La Guinée équatoriale veut encadrer la commercialisation de Starlink dans le pays
jeudi 10 septembre 2026
La Guinée équatoriale veut éviter que le développement de Starlink échappe au cadre réglementaire national. Les autorités souhaitent notamment soumettre la commercialisation du service à la supervision du régulateur des télécommunications.
Réuni mardi 8 septembre à Malabo, l’exécutif équato-guinéen a décidé que la commercialisation de Starlink relèverait de l’Office de régulation des télécommunications (ORTEL), sous la supervision du secrétariat d’État chargé de l’intelligence artificielle (IA). Le gouvernement entend ainsi encadrer la commercialisation du service, ses flux financiers et les conditions d’intervention de l’entreprise.

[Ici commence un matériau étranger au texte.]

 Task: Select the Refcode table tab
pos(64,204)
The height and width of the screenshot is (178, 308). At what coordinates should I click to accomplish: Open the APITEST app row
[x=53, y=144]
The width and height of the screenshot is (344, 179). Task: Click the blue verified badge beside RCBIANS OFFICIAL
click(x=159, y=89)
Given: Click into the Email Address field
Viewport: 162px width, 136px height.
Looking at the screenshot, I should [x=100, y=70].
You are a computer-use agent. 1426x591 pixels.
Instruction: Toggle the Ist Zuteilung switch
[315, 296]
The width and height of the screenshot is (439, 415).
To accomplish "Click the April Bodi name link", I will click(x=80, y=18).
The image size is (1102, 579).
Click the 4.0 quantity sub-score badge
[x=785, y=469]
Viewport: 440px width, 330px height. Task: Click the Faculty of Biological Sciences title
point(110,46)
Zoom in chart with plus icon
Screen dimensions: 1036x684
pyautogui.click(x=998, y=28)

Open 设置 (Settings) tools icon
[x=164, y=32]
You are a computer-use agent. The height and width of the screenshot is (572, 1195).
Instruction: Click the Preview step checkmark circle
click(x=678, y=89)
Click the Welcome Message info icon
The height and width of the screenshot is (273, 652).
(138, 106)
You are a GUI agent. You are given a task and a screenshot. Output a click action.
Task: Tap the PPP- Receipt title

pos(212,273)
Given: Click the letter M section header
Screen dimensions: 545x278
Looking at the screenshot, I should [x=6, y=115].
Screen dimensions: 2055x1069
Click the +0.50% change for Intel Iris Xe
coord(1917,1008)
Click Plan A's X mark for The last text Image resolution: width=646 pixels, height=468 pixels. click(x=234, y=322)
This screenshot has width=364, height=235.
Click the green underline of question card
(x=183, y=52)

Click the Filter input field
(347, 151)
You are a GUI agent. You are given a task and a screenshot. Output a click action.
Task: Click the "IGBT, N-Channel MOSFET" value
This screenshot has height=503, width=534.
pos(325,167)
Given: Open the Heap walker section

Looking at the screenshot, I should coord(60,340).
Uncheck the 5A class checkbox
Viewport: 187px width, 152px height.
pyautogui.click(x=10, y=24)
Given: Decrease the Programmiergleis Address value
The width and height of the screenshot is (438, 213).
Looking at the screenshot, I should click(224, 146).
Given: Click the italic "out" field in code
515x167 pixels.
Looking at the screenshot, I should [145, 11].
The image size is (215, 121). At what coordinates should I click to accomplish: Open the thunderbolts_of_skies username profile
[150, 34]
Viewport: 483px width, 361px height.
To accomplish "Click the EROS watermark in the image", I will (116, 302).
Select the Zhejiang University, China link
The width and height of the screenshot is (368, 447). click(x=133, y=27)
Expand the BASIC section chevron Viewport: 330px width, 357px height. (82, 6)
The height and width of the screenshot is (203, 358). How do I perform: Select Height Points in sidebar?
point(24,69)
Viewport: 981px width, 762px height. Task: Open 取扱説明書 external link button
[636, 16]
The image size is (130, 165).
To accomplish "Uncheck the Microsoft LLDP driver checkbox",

Cette décision intervient après plusieurs mois de négociations avec SpaceX. En mars, les autorités équato-guinéennes avaient indiqué discuter notamment du coût des licences, de la fiscalité, des exigences techniques et de sécurité ainsi que de la création éventuelle d’une entité locale, Starlink Guinea Ecuatorial.
Des cadres réglementaires encore disparates
Le cas équato-guinéen s’inscrit dans l’expansion de Starlink en Afrique, qui progresse à des rythmes très différents selon les pays. En juin 2026, le service était actif dans 26 marchés africains et comptait environ 300 000 utilisateurs sur le continent. Mais son implantation reste fortement conditionnée par les cadres réglementaires nationaux.
L’Afrique du Sud illustre l’un des principaux obstacles réglementaires. Le service n’y est toujours pas disponible légalement, notamment en raison des exigences de participation locale applicables aux détenteurs de licences télécoms. Une évolution du dispositif, qui permettrait aux entreprises étrangères de satisfaire ces obligations grâce à des investissements locaux, est toutefois à l’étude.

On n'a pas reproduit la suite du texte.